[[ PASSAGE open ]]
While the FISC is composed of Article III judges, it operates unlike any other Article III court. Proceedings in Article III courts are public. And the public enjoys a “general right to inspect and copy public records and documents, including judicial records and documents.” (citation omitted) “The presumption of access is based on the need for federal courts, although independent—indeed, particularly because they are independent—to have a measure of accountability and for the public to have confidence in the administration of justice.” (citation omitted)

Later, he writes:

The two declassified FISC decisions authorizing bulk metadata collection do not discuss several of the ACLU’s arugments. They were issued on the basis of ex parte applications by the government without the benefit of the excellent briefing submitted to this Court by the Governent, the ACLU, and amici curiae. There is no question that judges operate best in an adversarial system. “The value of a judicial proceeding … is substantially diluted where the process is ex parte, because the Court does not have available the fundamental instrument for judicial judgment: an adversary proceeding in which both parties may participate.” (citation omitted) … As FISA has evolved and Congress has loosened its individual suspicion requirements, the FISC has been tasked with delineating the limits of the Government’s surveillance power, issuing secret decision [sic] without the benefit of adversarial process. Its ex parte procedures are necessary to retain secrecy but are not ideal for interpreting statutes.

This echoes an argument Randy Barnett and I offered in our brief to the Supreme Court about NSA spying. These so-called ‘courts’ that administer NSA spy programs lack many of the hallmarks of a true court, and their use to dispose of rights that protect our privacy is a violation of due process.

There will be much more to come in the judicial path of the NSA spying debate. The legitimacy of FISA panels should be a part of that discussion.

Reviewing the Review Group: Practice What You Preach

The “President’s Review Group on Intelligence and Communications Technologies” has issued their report. Convened in late summer to advise the president on what to do in the wake of the Snowden revelations (without mentioning Snowden), the group was rightly criticized for its ‘insider’ composition. The report has beaten the privacy community’s low expectations, which is good news. It advances a discussion that began in June and that will continue for years.

Some observations:

- Contrary to expectations, the report is outside the White House’s “comfort zone.” That’s good, because, as noted, this group could easily have decided to ratify the status quo, handing the administration and the National Security Agency a minor victory. The report positioned Senate Judiciary Committee chairman Patrick Leahy (D-VT) to say: “The message to the NSA is now coming from every branch of government and from every corner of our nation: You have gone too far.”

- There is no reason to treat the report as a reform “bible.” This was a problem with the 9/11 Commission report, for example, which was held up as sacrosanct even when it was wrong. The Review Group report is right about some things, such as eliminating administratively issued National Security Letters, it is wrong about some things, and it omits some key issues, such as the government-wide penchant for secrecy that created the current problems.

- Weaknesses are more interesting than strengths, and a particular weakness of the report is its call for retaining the phone calling surveillance program. Recommendation Five calls for legislation that “terminates the storage of bulk telephony meta-data by the government under [USA-PATRIOT Act] section 215, and transitions as soon as reasonably possible to a system in which such meta-data is held instead either by private providers or by a private third party.” The debate over data retention mandates ended some years ago, and the government was denied this power. The NSA’s illegal excesses should not be rewarded by giving it authorities that public policy previously denied it. Outsourcing dragnet surveillance does not cure its constitutional and other ills.
[[ PASSAGE closed ]]
[[ DATASET CONTENT open ]]
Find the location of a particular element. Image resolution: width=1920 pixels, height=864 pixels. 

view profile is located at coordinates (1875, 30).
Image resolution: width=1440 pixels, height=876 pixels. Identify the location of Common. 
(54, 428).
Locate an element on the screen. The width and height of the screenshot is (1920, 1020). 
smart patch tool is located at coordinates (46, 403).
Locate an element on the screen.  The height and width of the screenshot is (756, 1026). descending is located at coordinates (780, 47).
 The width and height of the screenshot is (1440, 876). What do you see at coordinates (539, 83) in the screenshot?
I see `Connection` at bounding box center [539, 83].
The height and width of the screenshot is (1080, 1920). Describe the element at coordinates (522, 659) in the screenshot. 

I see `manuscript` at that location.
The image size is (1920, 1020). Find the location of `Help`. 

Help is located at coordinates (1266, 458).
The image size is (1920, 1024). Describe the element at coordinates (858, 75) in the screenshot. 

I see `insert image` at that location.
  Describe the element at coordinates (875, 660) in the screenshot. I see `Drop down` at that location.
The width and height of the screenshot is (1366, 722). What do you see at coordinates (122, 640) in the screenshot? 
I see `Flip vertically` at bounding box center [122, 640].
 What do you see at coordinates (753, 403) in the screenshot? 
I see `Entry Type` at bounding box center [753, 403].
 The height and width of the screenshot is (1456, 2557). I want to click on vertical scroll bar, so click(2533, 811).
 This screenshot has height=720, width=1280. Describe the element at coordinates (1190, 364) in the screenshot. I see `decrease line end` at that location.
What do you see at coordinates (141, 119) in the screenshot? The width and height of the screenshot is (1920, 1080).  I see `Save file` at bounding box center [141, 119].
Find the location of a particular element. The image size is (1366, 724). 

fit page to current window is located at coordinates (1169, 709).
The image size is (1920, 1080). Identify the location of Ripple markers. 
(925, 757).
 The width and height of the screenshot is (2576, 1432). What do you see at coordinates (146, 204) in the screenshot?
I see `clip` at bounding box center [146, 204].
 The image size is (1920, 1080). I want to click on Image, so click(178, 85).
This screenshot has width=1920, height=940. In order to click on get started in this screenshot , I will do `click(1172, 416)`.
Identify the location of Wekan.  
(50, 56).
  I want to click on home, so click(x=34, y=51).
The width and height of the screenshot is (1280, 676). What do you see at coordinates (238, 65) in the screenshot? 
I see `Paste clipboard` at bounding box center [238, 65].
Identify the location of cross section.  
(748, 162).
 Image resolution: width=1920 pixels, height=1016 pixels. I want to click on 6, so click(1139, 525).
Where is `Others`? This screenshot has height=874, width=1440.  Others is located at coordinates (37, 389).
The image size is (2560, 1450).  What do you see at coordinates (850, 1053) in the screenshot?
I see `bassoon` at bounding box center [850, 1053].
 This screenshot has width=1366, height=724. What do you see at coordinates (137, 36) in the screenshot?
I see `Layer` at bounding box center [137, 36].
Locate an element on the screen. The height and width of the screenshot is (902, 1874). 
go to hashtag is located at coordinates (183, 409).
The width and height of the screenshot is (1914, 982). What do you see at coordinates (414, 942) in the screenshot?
[[ DATASET CONTENT closed ]]
● TASK INSTRUCTIONS:
#1 In the passage on NSA surveillance, reproduce everything from "There will be" down to "continue for years.", substituting "Advisory Panel" for each occurrence of "Review Group".
#2 Answer these questions about the passage on NSA surveillance:
(a) According to the passage, in what kind of system do judges operate best?
(b) Which senator did the report position to say "You have gone too far"?
(c) Which recommendation calls for ending government storage of bulk telephony meta-data under section 215?

● RESULTS FOR EACH TASK:
#1
There will be much more to come in the judicial path of the NSA spying debate. The legitimacy of FISA panels should be a part of that discussion.

Reviewing the Advisory Panel: Practice What You Preach

The “President’s Advisory Panel on Intelligence and Communications Technologies” has issued their report. Convened in late summer to advise the president on what to do in the wake of the Snowden revelations (without mentioning Snowden), the group was rightly criticized for its ‘insider’ composition. The report has beaten the privacy community’s low expectations, which is good news. It advances a discussion that began in June and that will continue for years.

#2
(a) An adversarial system.
(b) Patrick Leahy (D-VT), chairman of the Senate Judiciary Committee.
(c) Recommendation Five.